Problem to solve
Look through the data below and work out how many lines hold "last"; state only the number.

[Stored records]
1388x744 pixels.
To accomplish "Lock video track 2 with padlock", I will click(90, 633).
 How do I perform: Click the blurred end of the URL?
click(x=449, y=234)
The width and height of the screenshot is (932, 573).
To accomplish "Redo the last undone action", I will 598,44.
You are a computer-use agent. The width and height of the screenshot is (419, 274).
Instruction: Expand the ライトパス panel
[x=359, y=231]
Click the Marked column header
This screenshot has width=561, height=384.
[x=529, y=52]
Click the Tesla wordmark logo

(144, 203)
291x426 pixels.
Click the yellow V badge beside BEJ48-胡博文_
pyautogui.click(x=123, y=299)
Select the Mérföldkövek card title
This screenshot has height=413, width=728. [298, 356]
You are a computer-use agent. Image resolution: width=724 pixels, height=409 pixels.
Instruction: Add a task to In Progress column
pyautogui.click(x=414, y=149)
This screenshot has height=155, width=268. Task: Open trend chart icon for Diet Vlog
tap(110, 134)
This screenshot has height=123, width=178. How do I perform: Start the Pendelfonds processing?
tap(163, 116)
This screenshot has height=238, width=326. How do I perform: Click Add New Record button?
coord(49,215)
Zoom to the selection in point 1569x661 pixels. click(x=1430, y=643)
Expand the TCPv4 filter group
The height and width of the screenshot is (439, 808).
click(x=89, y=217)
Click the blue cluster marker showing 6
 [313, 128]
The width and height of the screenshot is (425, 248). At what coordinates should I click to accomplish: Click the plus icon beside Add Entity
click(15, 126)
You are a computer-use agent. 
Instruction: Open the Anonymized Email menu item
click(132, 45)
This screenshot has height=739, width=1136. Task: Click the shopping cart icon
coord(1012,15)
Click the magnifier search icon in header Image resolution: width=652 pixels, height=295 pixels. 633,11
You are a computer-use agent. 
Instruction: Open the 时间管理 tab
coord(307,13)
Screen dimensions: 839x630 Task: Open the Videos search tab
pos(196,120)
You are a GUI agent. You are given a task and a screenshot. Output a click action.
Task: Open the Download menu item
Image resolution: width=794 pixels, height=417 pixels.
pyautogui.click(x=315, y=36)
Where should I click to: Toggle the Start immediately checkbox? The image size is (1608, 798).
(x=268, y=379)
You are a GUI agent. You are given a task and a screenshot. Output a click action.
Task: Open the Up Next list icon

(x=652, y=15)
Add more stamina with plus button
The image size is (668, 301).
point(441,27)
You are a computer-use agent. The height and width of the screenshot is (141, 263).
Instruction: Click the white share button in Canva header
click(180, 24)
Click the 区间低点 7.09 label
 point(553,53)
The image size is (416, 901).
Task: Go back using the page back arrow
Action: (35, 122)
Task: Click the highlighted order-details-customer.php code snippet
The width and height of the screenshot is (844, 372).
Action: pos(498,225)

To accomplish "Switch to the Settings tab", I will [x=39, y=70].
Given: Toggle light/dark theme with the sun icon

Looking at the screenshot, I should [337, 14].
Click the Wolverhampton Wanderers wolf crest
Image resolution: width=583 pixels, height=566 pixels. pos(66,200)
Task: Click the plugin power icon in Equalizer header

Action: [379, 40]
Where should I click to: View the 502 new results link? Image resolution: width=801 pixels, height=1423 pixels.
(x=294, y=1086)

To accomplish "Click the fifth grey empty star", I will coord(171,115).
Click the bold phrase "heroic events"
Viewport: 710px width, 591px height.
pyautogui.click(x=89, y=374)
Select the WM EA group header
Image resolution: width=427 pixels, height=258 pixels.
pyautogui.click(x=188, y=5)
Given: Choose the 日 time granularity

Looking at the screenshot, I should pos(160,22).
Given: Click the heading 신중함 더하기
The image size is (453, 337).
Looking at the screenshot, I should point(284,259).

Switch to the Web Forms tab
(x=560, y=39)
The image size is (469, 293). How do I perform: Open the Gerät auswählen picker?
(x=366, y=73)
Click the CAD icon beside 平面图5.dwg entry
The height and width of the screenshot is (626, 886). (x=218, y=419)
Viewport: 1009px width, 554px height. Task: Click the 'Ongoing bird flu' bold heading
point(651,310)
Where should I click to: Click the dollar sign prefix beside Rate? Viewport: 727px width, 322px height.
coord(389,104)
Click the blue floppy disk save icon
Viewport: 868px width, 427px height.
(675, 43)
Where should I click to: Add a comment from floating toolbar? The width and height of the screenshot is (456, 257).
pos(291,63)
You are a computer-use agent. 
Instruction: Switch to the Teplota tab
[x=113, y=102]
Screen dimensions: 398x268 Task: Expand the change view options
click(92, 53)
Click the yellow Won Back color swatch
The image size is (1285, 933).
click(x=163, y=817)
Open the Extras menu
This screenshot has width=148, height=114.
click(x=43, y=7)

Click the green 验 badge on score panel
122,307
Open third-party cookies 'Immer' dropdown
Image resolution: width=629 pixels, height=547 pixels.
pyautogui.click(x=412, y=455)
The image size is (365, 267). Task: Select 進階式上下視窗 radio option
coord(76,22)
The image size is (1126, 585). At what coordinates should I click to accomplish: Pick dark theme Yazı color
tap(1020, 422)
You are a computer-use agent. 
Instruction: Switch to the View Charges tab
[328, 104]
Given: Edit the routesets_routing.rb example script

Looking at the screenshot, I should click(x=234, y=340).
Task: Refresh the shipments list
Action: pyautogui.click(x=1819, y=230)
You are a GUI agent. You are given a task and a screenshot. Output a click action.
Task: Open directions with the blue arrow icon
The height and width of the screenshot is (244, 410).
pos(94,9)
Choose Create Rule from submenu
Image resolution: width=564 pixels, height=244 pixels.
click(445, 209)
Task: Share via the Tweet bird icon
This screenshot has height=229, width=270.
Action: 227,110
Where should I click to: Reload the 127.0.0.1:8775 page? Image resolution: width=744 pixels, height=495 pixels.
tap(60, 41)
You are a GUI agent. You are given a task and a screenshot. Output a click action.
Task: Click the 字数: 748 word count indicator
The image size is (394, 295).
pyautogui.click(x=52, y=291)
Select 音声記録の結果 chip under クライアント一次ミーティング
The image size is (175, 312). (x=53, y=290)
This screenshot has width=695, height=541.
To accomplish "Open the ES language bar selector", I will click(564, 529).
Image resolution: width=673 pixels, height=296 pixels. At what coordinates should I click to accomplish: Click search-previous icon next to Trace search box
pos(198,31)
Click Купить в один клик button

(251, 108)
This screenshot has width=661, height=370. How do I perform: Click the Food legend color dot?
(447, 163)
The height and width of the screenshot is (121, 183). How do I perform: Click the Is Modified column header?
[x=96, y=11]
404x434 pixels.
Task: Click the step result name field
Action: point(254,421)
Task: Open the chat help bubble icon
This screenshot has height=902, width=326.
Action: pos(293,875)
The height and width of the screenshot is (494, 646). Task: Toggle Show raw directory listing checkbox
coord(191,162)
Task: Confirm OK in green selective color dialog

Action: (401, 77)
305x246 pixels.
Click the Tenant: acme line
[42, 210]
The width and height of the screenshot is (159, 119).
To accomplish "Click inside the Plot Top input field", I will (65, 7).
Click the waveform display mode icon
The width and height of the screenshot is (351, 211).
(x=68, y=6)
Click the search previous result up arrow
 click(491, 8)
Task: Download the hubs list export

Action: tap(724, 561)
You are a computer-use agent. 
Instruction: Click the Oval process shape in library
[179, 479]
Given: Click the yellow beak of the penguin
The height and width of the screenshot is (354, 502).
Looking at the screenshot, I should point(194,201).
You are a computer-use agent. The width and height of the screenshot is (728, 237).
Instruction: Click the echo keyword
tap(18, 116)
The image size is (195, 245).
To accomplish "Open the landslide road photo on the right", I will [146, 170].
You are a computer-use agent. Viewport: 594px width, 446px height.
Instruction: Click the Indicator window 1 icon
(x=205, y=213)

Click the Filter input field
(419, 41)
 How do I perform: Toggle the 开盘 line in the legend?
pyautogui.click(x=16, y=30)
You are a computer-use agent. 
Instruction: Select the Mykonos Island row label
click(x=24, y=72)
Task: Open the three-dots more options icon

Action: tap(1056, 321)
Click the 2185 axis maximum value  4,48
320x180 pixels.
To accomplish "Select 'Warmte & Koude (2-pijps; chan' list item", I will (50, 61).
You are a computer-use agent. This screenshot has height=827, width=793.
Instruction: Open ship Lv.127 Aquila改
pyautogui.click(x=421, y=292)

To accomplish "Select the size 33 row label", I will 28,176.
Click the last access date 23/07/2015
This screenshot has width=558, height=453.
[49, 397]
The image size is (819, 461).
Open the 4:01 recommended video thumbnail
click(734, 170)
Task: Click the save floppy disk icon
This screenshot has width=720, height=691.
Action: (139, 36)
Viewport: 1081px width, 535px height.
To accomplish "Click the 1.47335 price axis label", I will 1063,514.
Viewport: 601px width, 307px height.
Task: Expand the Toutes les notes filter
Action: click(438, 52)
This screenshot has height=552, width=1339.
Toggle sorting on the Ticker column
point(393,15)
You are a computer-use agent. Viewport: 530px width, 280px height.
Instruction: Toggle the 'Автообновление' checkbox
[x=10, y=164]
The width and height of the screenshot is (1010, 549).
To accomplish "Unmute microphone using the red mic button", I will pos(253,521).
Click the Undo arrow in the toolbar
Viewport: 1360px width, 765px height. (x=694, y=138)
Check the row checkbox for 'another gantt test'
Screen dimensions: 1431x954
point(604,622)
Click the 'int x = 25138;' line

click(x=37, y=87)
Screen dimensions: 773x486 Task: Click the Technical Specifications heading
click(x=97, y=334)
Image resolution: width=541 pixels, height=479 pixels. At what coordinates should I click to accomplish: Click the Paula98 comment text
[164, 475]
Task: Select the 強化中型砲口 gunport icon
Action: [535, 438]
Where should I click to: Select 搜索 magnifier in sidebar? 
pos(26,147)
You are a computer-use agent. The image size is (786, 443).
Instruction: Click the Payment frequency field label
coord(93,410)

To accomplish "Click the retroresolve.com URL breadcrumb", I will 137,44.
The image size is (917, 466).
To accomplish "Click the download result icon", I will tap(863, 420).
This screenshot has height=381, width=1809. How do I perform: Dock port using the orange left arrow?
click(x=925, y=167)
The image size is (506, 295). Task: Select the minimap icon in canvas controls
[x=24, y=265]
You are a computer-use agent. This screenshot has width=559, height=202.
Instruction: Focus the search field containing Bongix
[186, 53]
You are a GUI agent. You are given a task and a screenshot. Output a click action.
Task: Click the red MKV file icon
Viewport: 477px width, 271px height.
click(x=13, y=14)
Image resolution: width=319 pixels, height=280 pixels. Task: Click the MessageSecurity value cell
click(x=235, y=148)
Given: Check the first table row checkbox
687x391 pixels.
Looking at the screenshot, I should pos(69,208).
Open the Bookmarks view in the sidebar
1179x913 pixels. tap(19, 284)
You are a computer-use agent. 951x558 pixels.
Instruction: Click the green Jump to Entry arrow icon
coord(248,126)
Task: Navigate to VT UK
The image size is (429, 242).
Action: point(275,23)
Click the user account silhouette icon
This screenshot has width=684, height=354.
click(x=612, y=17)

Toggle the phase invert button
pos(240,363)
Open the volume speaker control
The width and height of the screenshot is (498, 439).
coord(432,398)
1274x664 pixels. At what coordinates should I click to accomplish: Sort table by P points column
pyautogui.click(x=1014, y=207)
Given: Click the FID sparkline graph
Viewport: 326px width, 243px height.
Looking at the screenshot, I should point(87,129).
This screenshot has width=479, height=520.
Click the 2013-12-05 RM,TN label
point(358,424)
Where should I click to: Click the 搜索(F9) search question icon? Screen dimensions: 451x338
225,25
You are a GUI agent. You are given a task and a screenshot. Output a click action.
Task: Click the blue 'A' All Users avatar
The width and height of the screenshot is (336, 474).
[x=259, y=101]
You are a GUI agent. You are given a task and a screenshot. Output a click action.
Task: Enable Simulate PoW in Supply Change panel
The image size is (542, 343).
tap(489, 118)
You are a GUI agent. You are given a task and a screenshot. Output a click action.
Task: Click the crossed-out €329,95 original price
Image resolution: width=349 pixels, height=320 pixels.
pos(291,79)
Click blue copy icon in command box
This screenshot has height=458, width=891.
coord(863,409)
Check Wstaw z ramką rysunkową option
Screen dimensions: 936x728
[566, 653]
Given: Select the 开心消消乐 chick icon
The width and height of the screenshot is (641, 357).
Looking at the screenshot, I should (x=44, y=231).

Result of this task
2